**DATA EXCERPTS:**
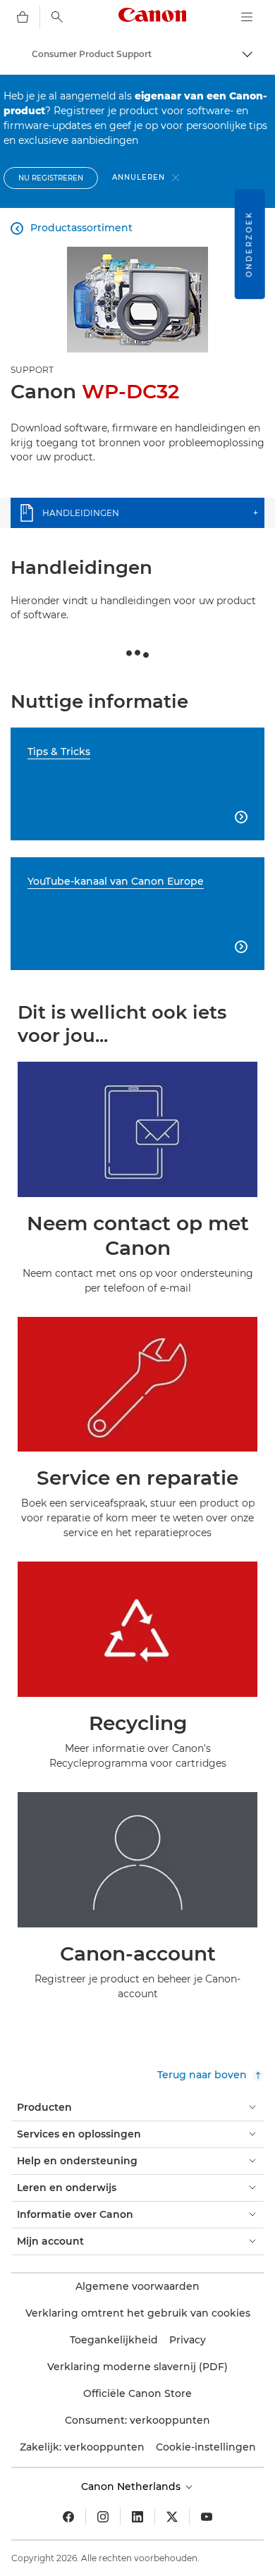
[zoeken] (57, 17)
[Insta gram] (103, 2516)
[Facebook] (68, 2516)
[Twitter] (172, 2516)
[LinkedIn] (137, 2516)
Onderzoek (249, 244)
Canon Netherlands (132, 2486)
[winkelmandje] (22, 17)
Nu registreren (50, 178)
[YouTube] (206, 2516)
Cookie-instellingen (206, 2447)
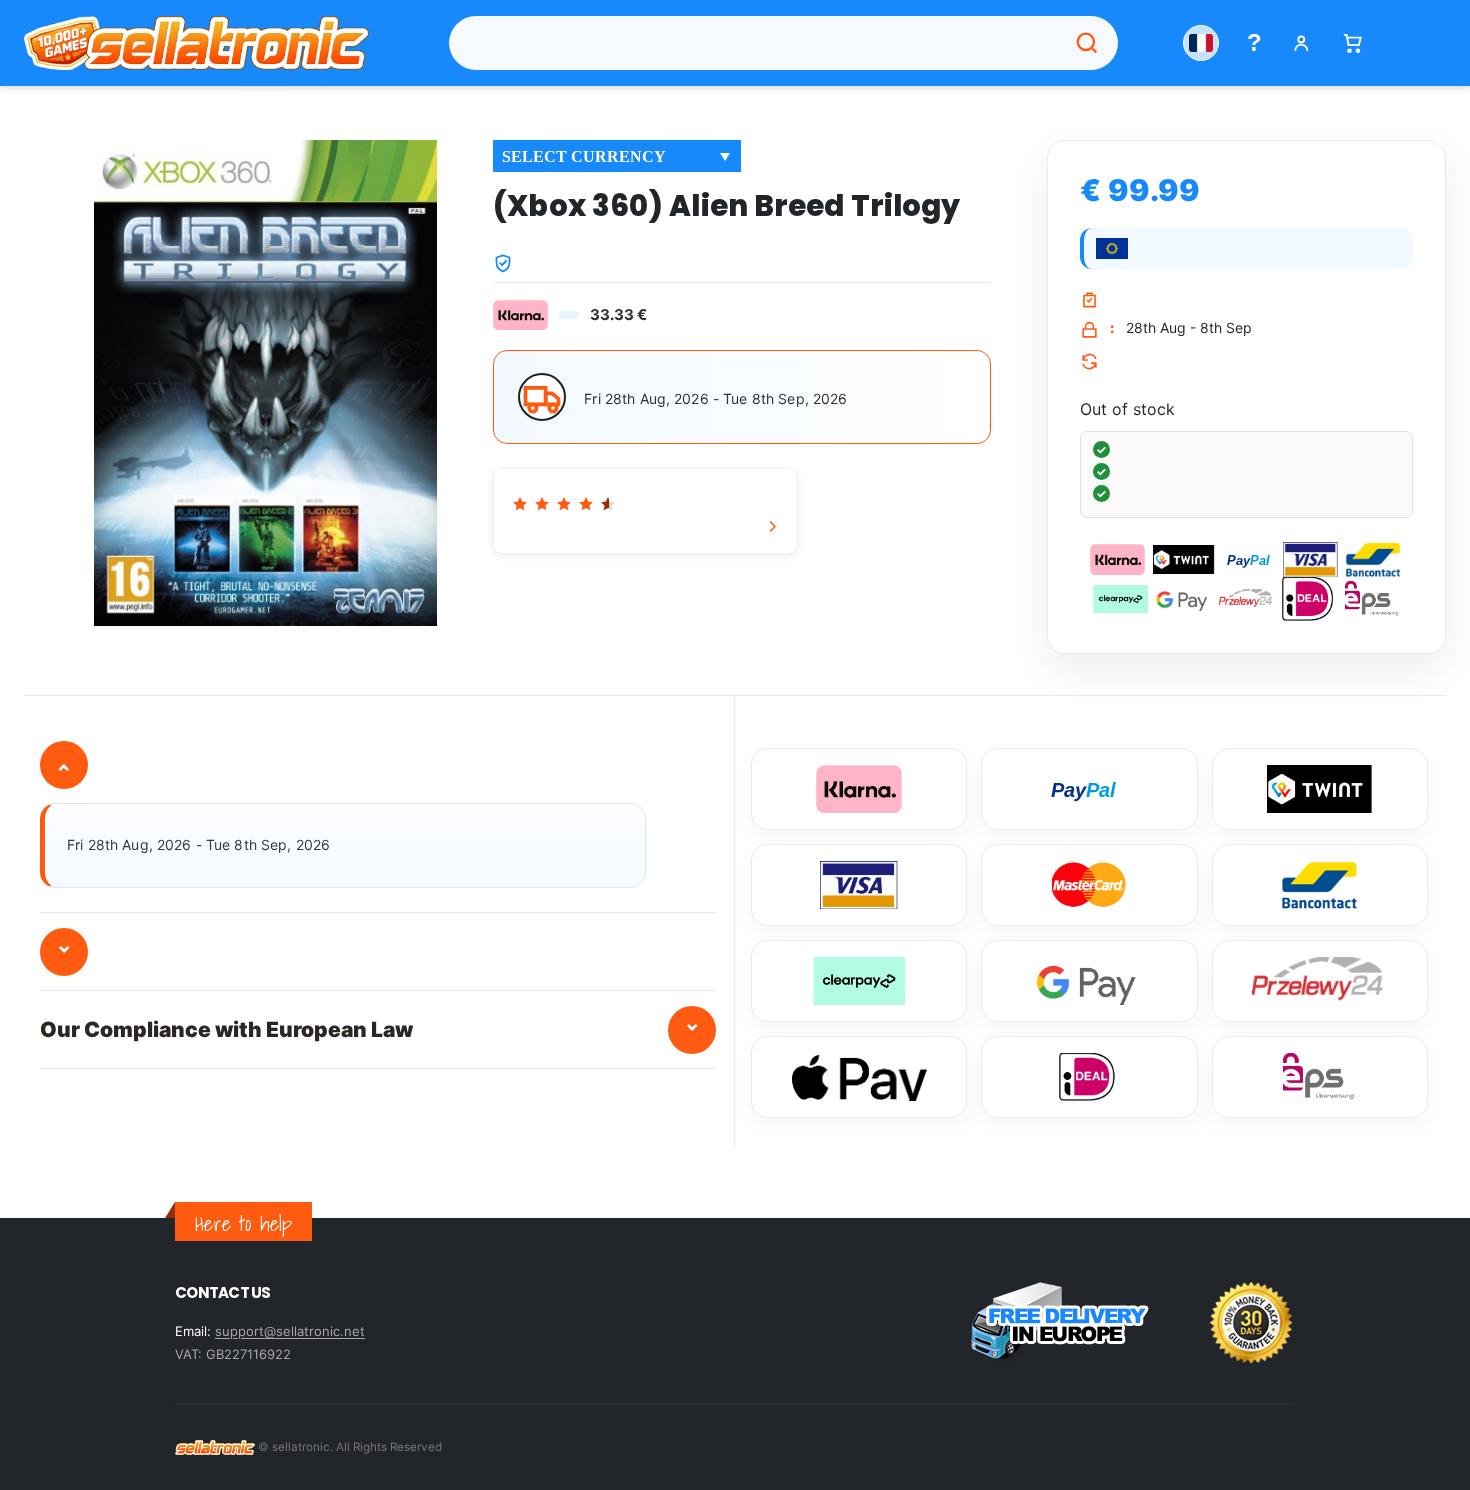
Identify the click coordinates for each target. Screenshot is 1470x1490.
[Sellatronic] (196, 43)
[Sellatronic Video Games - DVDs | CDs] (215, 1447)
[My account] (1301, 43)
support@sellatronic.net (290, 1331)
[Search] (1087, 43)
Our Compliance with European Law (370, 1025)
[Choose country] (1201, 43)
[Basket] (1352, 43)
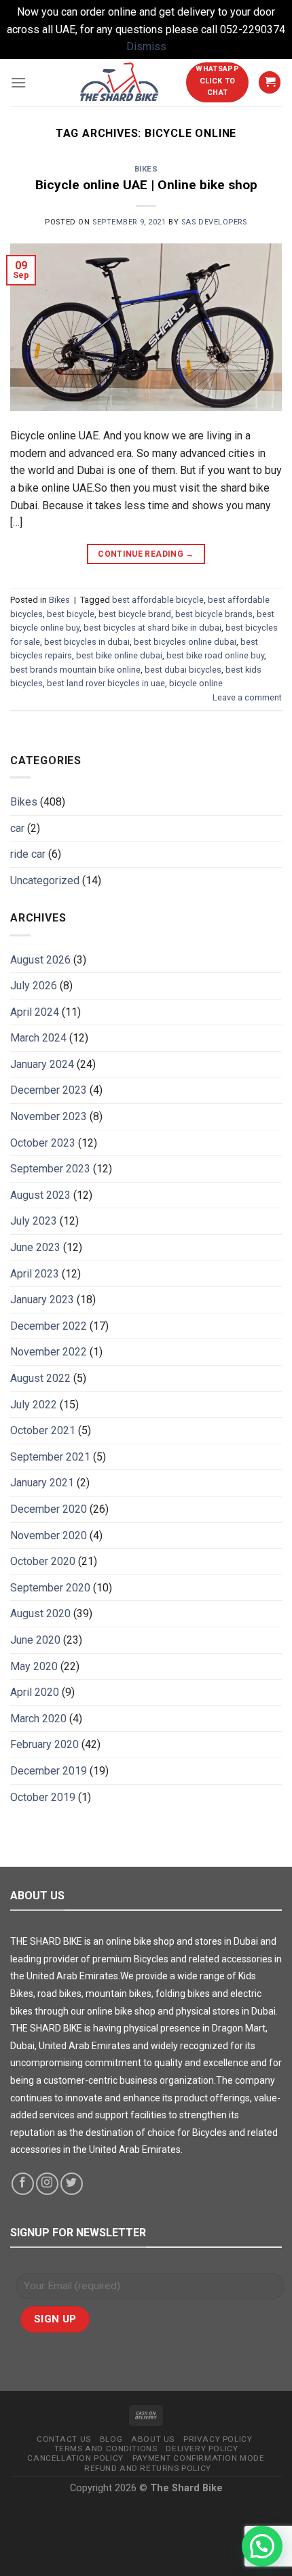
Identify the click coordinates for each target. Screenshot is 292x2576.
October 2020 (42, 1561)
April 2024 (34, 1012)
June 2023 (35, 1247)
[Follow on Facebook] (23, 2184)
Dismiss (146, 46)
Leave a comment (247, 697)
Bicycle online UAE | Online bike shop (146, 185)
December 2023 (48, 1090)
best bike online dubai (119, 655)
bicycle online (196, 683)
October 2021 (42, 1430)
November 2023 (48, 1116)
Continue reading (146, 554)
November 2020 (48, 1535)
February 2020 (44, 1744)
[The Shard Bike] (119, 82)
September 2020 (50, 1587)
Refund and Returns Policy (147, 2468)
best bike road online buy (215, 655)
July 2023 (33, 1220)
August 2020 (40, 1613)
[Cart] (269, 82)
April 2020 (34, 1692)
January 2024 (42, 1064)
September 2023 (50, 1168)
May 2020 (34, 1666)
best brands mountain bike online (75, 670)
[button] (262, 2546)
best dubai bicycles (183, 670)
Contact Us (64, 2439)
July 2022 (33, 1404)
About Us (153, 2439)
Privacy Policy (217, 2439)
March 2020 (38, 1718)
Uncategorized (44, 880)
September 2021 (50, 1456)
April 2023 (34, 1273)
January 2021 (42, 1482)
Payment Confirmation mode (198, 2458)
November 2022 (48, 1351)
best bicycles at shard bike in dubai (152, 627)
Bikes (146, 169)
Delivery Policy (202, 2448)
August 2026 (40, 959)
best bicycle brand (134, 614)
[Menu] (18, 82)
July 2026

--

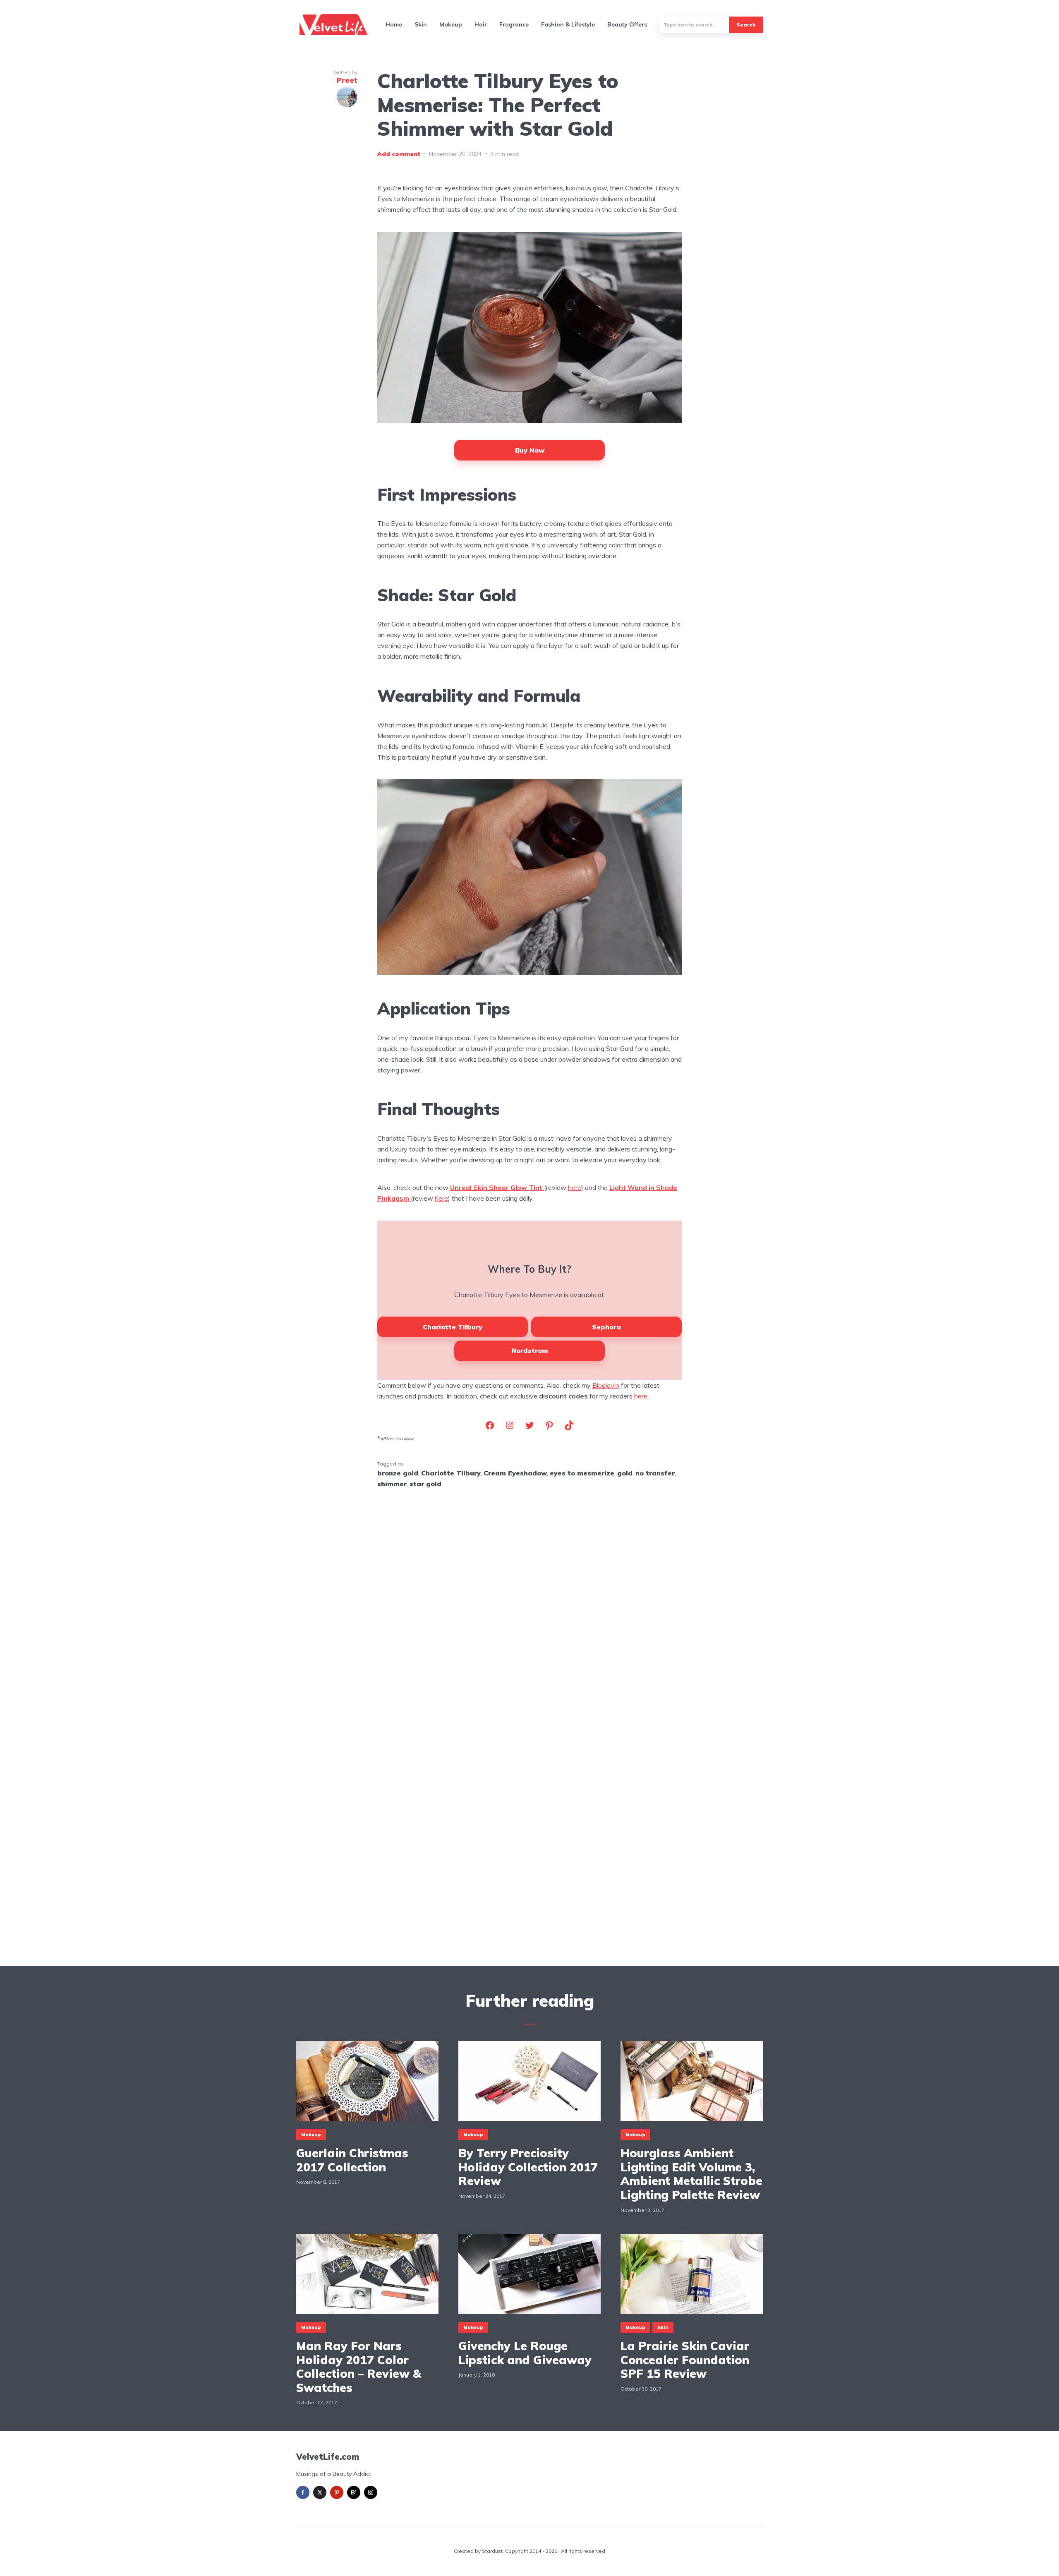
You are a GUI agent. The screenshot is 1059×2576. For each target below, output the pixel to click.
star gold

**WORK INSTRUCTIONS:**
Copy exactly the lines of the listing above between the one holding "[Facebook] (68, 2516)" and the one holding "December 2023 (48, 1090)", inclusive; omit all pictures.

**ANSWER FOR THIS EXERCISE:**
[Facebook] (68, 2516)
[Twitter] (172, 2516)
[LinkedIn] (137, 2516)
Onderzoek (249, 244)
Canon Netherlands (132, 2486)
[winkelmandje] (22, 17)
Nu registreren (50, 178)
[YouTube] (206, 2516)
Cookie-instellingen (206, 2447)
Identify the click coordinates for each target. Screenshot is 1470x1490.
[Sellatronic] (196, 43)
[Sellatronic Video Games - DVDs | CDs] (215, 1447)
[My account] (1301, 43)
support@sellatronic.net (290, 1331)
[Search] (1087, 43)
Our Compliance with European Law (370, 1025)
[Choose country] (1201, 43)
[Basket] (1352, 43)
Identify the click coordinates for each target. Screenshot is 292x2576.
October 2020 (42, 1561)
April 2024 (34, 1012)
June 2023 (35, 1247)
[Follow on Facebook] (23, 2184)
Dismiss (146, 46)
Leave a comment (247, 697)
Bicycle online UAE | Online bike shop (146, 185)
December 2023 (48, 1090)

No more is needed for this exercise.